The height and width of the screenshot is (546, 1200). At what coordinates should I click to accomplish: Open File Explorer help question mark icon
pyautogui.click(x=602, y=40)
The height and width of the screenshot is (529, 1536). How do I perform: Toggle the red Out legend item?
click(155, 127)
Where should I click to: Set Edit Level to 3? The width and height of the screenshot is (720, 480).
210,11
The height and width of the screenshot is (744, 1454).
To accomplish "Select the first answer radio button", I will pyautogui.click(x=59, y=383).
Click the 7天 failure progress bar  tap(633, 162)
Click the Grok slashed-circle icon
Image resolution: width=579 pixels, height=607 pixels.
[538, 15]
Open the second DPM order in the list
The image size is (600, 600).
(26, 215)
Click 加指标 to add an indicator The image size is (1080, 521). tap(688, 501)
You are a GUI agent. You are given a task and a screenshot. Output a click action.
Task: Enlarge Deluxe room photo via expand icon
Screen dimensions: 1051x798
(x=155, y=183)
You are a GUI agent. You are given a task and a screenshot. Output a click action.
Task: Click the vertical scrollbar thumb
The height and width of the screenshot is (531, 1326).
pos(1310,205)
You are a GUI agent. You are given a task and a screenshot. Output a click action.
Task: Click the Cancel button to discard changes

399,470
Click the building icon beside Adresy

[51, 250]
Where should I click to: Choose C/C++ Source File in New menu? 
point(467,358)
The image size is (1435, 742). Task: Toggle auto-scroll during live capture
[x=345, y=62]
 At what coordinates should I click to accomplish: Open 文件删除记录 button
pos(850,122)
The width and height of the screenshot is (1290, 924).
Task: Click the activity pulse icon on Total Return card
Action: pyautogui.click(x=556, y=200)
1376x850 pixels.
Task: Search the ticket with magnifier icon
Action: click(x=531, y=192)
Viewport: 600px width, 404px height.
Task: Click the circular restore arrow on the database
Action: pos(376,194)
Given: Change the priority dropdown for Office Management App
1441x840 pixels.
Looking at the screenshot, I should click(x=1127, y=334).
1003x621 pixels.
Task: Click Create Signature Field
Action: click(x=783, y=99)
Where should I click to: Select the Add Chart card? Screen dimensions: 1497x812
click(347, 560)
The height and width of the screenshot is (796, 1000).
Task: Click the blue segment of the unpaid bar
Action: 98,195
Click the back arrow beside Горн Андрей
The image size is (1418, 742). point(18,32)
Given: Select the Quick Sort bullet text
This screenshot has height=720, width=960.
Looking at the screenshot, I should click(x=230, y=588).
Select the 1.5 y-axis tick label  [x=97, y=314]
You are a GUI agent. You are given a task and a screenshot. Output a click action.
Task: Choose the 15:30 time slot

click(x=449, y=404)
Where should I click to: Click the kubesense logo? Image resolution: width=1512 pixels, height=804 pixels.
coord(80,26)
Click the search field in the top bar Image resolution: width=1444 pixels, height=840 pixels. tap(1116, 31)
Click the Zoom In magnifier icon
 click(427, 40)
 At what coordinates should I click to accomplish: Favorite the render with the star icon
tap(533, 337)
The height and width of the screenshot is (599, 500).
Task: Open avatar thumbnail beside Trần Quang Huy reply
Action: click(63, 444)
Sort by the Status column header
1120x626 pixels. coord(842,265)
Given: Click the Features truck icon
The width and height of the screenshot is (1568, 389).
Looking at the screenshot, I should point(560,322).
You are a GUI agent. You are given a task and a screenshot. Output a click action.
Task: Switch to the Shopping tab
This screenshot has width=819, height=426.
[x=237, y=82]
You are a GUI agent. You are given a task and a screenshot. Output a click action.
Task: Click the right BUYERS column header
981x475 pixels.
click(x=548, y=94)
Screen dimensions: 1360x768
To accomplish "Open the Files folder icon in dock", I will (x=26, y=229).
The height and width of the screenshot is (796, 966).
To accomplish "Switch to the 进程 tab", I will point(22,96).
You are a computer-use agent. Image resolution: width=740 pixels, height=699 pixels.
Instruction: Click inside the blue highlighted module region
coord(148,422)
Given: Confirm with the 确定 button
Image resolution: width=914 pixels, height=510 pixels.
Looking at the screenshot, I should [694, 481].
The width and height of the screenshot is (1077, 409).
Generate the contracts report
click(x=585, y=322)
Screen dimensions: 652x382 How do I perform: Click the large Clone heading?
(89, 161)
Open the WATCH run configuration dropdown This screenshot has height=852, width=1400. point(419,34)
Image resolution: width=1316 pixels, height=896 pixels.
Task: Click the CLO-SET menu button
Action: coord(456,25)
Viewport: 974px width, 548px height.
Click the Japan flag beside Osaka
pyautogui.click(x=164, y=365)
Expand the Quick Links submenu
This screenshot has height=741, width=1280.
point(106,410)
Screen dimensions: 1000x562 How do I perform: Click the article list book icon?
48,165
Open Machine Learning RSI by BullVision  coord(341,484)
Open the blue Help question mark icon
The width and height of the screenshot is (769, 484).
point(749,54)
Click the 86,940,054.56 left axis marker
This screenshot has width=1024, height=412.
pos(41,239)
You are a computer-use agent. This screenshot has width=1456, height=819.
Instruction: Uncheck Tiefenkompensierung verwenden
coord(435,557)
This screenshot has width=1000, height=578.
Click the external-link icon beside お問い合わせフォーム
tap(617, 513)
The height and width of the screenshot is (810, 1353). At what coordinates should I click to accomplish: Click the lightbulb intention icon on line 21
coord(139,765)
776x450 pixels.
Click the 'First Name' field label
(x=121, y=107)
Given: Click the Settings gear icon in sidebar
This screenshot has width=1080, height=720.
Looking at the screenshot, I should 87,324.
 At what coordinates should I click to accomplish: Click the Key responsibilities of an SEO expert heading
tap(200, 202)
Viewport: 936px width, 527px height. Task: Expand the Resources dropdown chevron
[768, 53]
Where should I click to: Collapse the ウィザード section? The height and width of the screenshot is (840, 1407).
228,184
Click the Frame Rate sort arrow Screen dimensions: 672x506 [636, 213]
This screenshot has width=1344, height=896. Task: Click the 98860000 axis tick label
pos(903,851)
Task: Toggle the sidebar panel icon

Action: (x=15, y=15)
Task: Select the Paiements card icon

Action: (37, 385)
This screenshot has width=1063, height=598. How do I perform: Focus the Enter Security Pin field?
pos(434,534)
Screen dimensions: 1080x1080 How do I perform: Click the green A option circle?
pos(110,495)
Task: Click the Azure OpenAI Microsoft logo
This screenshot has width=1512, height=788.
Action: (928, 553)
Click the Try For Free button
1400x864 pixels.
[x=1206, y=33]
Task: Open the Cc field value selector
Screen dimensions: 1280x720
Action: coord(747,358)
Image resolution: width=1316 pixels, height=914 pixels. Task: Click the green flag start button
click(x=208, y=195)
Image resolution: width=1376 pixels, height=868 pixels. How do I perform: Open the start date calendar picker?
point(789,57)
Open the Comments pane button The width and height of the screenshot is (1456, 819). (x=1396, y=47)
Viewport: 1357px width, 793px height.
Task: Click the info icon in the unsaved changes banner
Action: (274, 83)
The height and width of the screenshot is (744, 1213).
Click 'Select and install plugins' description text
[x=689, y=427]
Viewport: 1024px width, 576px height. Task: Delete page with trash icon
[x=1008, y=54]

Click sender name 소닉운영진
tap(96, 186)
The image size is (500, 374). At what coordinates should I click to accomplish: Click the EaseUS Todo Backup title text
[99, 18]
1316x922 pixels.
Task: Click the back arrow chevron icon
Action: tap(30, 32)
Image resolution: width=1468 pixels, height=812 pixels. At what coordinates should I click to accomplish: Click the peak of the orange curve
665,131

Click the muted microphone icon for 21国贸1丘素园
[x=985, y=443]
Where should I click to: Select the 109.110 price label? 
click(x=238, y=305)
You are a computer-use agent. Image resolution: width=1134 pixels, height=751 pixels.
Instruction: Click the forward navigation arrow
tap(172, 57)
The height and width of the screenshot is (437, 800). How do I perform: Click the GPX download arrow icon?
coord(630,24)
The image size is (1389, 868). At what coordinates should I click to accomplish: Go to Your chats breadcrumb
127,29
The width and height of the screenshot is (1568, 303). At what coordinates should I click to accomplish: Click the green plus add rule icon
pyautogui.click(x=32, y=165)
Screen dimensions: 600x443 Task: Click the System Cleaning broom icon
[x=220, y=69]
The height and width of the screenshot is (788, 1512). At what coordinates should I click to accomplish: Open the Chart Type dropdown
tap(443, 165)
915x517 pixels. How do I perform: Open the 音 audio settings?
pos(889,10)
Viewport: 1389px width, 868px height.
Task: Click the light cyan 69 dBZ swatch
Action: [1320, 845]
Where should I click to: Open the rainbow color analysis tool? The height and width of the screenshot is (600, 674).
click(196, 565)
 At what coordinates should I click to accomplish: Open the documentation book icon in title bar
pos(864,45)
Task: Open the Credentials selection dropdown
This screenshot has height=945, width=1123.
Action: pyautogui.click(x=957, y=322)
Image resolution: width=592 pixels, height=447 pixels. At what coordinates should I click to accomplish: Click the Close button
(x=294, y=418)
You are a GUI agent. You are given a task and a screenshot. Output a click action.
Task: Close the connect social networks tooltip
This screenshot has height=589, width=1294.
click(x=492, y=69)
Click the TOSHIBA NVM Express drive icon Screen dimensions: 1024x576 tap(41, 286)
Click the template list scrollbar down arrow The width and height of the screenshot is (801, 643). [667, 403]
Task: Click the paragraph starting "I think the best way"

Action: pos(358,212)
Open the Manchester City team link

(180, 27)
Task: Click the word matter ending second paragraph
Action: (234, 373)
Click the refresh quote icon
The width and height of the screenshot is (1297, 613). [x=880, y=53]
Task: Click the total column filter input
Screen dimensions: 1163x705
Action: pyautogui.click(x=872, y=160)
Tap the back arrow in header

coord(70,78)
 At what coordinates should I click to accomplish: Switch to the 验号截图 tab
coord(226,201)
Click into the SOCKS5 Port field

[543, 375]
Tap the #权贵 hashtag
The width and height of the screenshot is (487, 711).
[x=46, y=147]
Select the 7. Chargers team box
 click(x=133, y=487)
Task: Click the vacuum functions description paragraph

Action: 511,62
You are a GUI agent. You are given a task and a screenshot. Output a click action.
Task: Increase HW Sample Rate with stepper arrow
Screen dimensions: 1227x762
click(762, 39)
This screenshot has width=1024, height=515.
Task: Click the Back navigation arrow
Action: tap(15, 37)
☆ ☆ ☆ ☆ ☆ ☆ ☆
Write out only the entries starting at the line containing "Open the WATCH" and ending at the line containing "Action: coord(456,25)", substituting "menu" for "dropdown" and leaving everything else unchanged.

Open the WATCH run configuration menu This screenshot has height=852, width=1400. point(419,34)
Image resolution: width=1316 pixels, height=896 pixels.
Task: Click the CLO-SET menu button
Action: coord(456,25)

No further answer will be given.